Exercise description: None of the images should appear in your copy. Transcribe the data in full.

Source material:
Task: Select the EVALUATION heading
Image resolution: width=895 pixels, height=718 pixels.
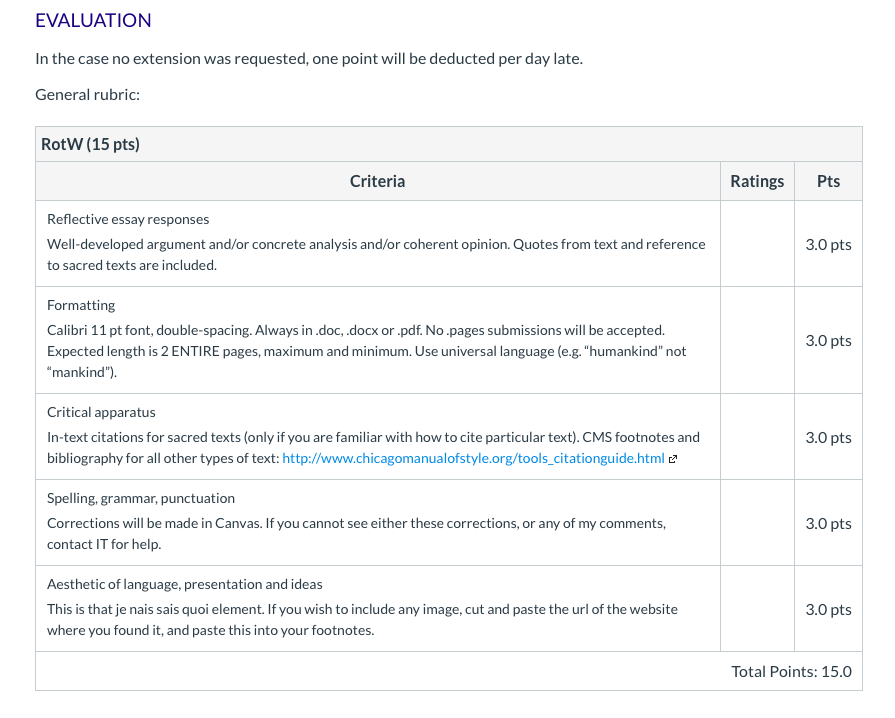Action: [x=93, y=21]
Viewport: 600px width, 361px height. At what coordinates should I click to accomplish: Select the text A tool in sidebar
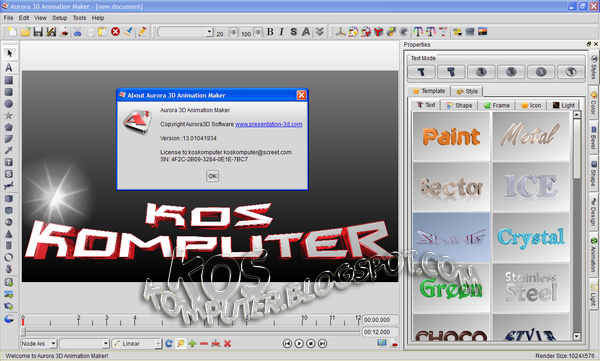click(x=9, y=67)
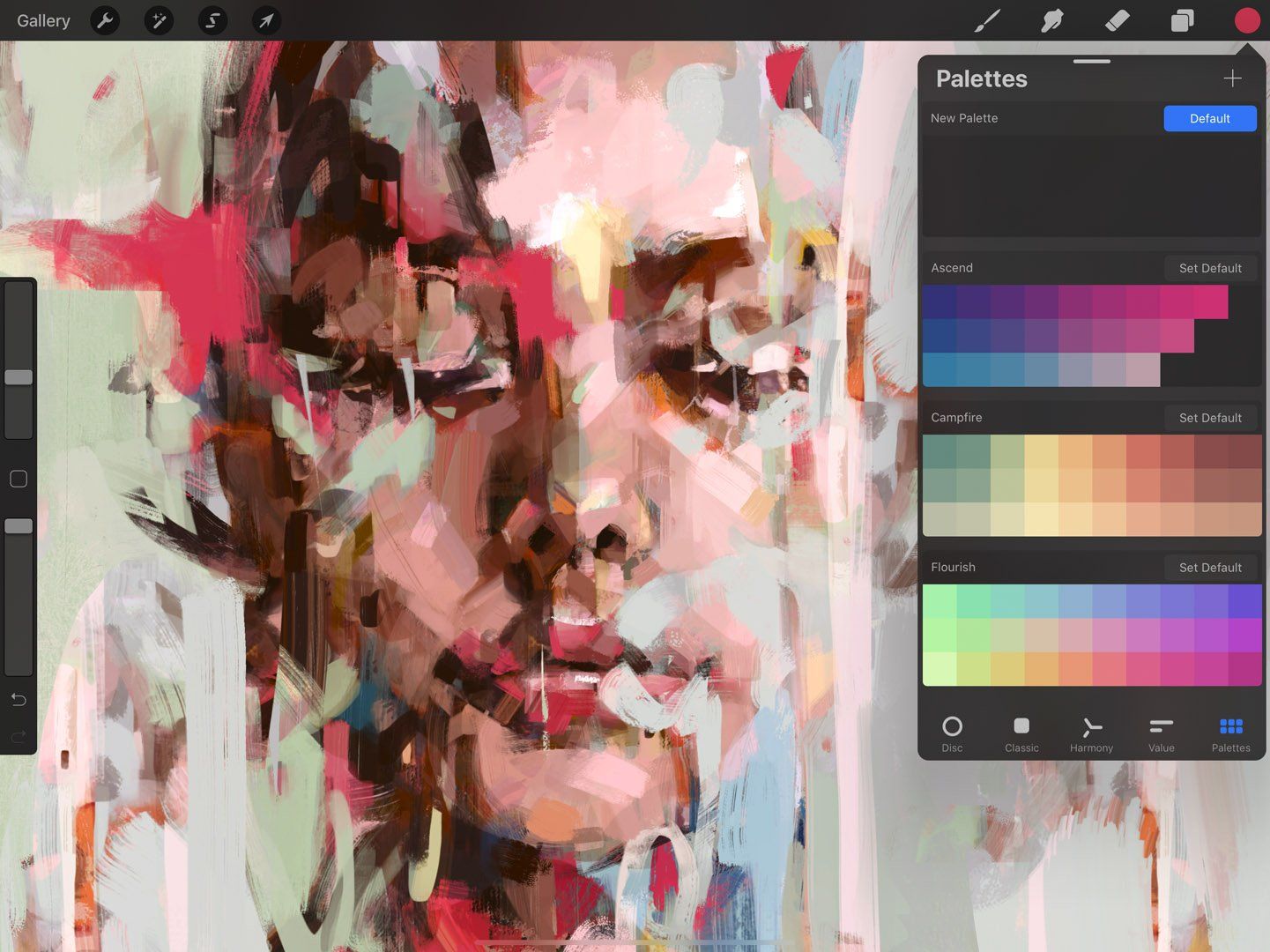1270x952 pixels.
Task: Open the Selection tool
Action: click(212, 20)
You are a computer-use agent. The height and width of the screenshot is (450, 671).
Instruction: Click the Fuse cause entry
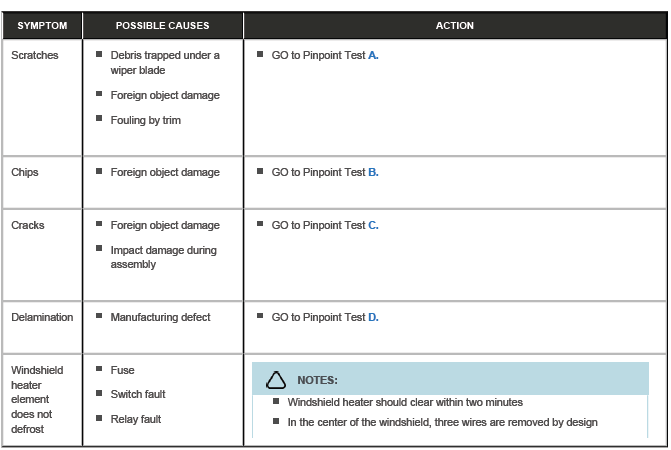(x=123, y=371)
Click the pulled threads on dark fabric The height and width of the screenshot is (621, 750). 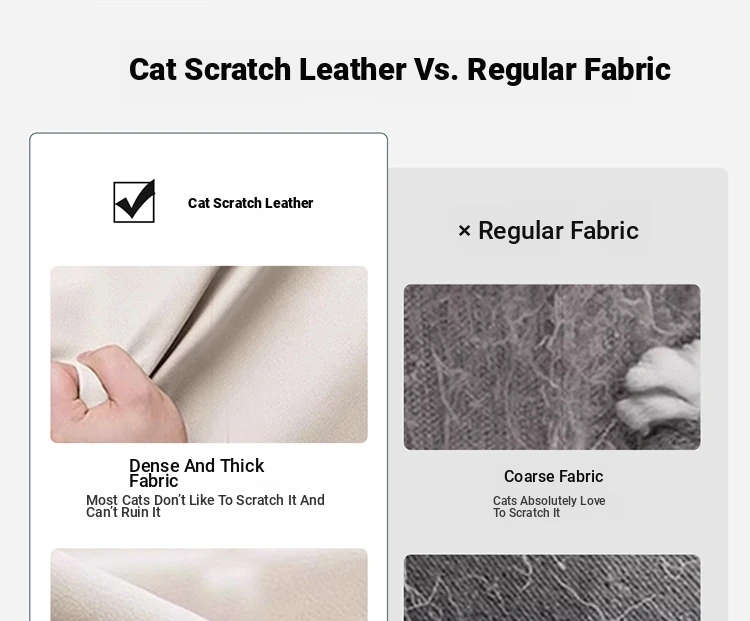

Response for this exercise:
Task: Select the EVALUATION heading
Image resolution: width=895 pixels, height=718 pixels.
Action: [x=93, y=21]
Viewport: 600px width, 361px height. At what coordinates should I click to accomplish: Select the text A tool in sidebar
click(x=9, y=67)
1270x952 pixels.
Task: Open the Selection tool
Action: click(212, 20)
You are a computer-use agent. The height and width of the screenshot is (450, 671).
Instruction: Click the Fuse cause entry
(x=123, y=371)
Click the pulled threads on dark fabric The height and width of the screenshot is (621, 750). 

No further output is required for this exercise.